Talking of schools, it is only now that we are admitting, as the noble Baroness, Lady Foster, mentioned, the devastating impact of school closures on young people. We should never forget the human cost of these constitutional changes.

It is interesting to note that, at the moment, there is a panic about those pupils who have not returned to school. That might have something to do with the fact that they were told that school was not so important after all; we locked the gates and education became a secondary matter. Guess what the Government’s response to the increased non-attendance of children at schools is? It is to bring in illiberal legislation that threatens to fine parents. I worry that the legislative track we were on is not over yet.

I make my final point as baroness of Buckley, which is in north Wales; I could not but mention the impact of the legal divergence between the four parts of the United Kingdom. The whole constitutional decision to have legal divergence was completely unnecessary and created a fragmented mood in the country. The mood was almost competitive between the different jurisdictions. My very own north Walian leader, Mark Drakeford, wanted to prove that he was harder on lockdown than anyone else, and Nicola Sturgeon was competing with the UK Government. There were massive arguments in our family about what was an essential good or not, because we lived one mile apart on either side of the border between England and north Wales.

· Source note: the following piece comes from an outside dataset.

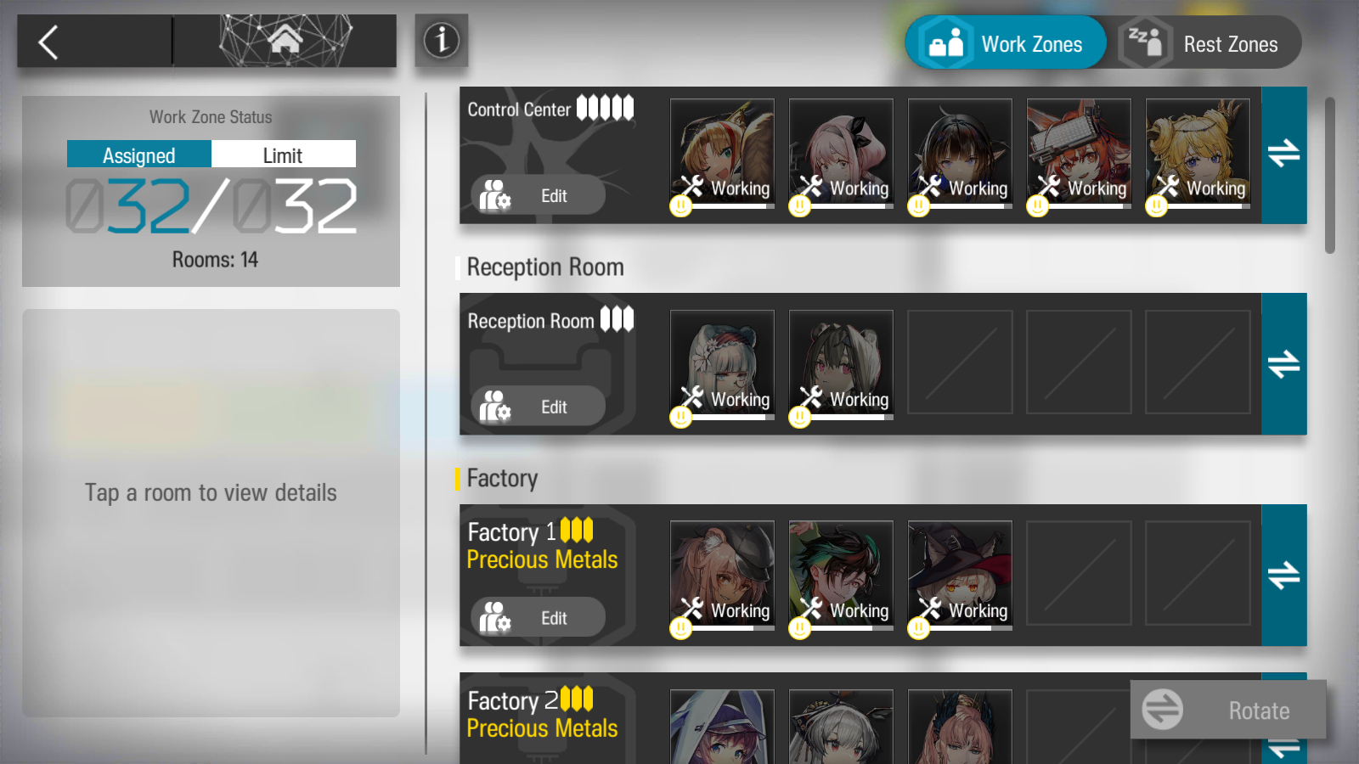The image size is (1359, 764).
Task: Edit Reception Room operators
Action: pos(538,407)
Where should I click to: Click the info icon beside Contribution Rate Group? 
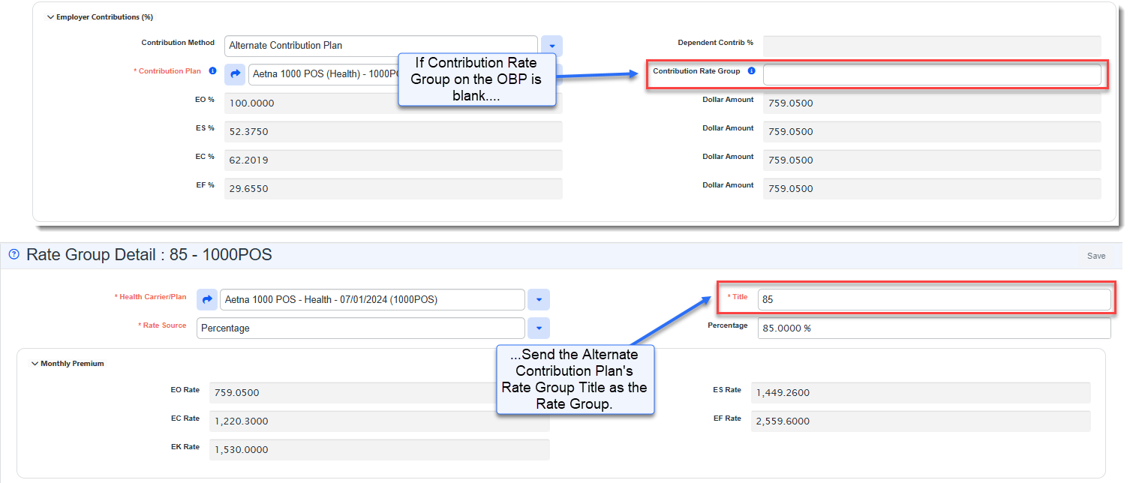(751, 71)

If you went on a train, you had to dodge between having your mask on or off as you went down the track. It was ridiculous.

Legal divergence was also bad for scientific advice. If the Welsh jurisdiction said that its science showed one thing, and one mile away the science showed something else, why would any member of the public trust anything that was proved to be scientific evidence? The whole thing became, to be frank, farcical.

Tensions were exacerbated when the country faced a big challenge. Legal divergence has been hugely bad for the union in general and, as I said, was unnecessary. It would have been far better to have had a UK-wide response that we all united around.

Having said all that, I hope there is never a UK-wide response like this again, because I say: never again. This report gives us ample evidence as to why we should think that.